▶ **Problems**:
A) In the top K thread, what does M stand for in the M * C * K tuples?
B) From the top K thread, return the passage verbatim, beginning at the words "If former (that" and stopping after "K in job 2.".

>> Start Selected excerpt

Top K is slightly more complicated (in comparison) to implement
efficiently : you might want to look at other projects like pig to see
how they do it (to compare and look at ideas).
Just to get an understanding - your mappers generate <key, value>, and
you want to pick top K based on value in reducer side ?
Or can you have multiple key's coming in from various mappers and you
need to aggregate it at reducer ?
If former (that is key is unique), then a combiner to emit's top K per
mapper, and then a single reducer which sorts and picks from the M * C *
K tuples should do the trick (M == number of mappers, C == avg number of
combiner invocations per mapper, K == number of output tuples required).
If latter, you can try to do heuristics to approximate the value, but it
always has a error margin (to efficiently do it : this is something I
ask in interviews :) ) which you will need to take into account - or you
can just split it into two jobs : aggregate in job 1, top K in job 2.
Regards,
Mridul
Something Something wrote:
N could be up to 1000, and output from Map job could be about 5 Million. We
only want the top 1000 because rest of it could be just noise. Thanks for
your help.

>> End Selected excerpt
>> Start Information shown

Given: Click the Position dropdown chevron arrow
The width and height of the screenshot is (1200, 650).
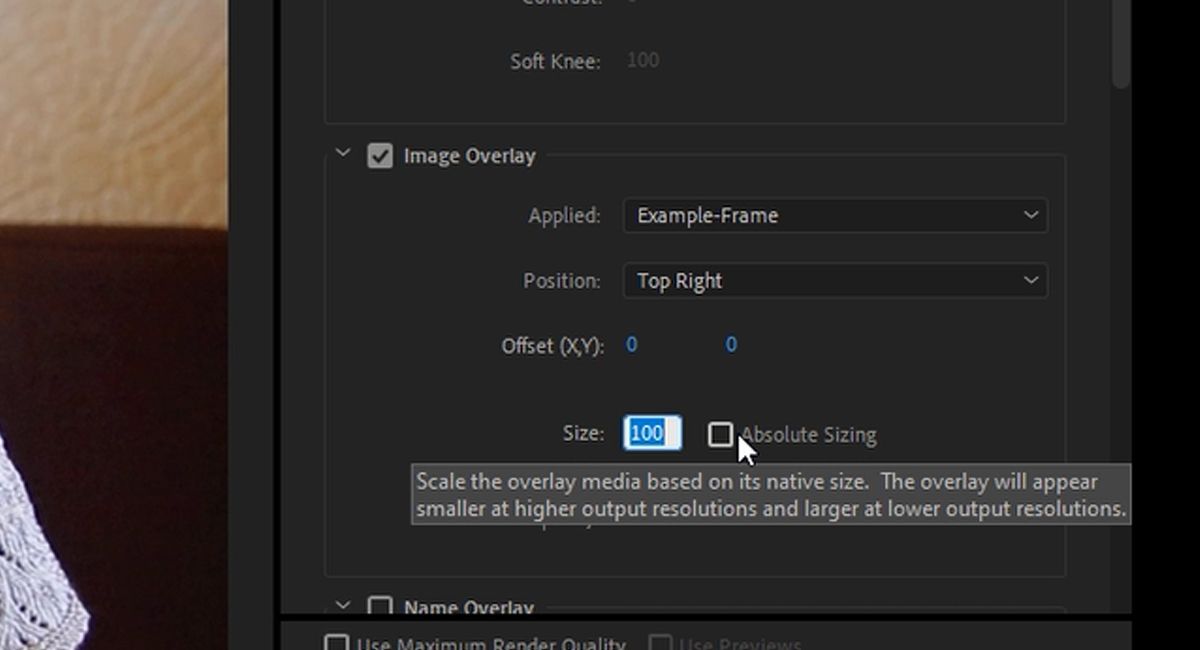Looking at the screenshot, I should (1032, 281).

>> End Information shown

▶ **Results of the exercise**:
A) The number of mappers.

B)
If former (that is key is unique), then a combiner to emit's top K per
mapper, and then a single reducer which sorts and picks from the M * C *
K tuples should do the trick (M == number of mappers, C == avg number of
combiner invocations per mapper, K == number of output tuples required).
If latter, you can try to do heuristics to approximate the value, but it
always has a error margin (to efficiently do it : this is something I
ask in interviews :) ) which you will need to take into account - or you
can just split it into two jobs : aggregate in job 1, top K in job 2.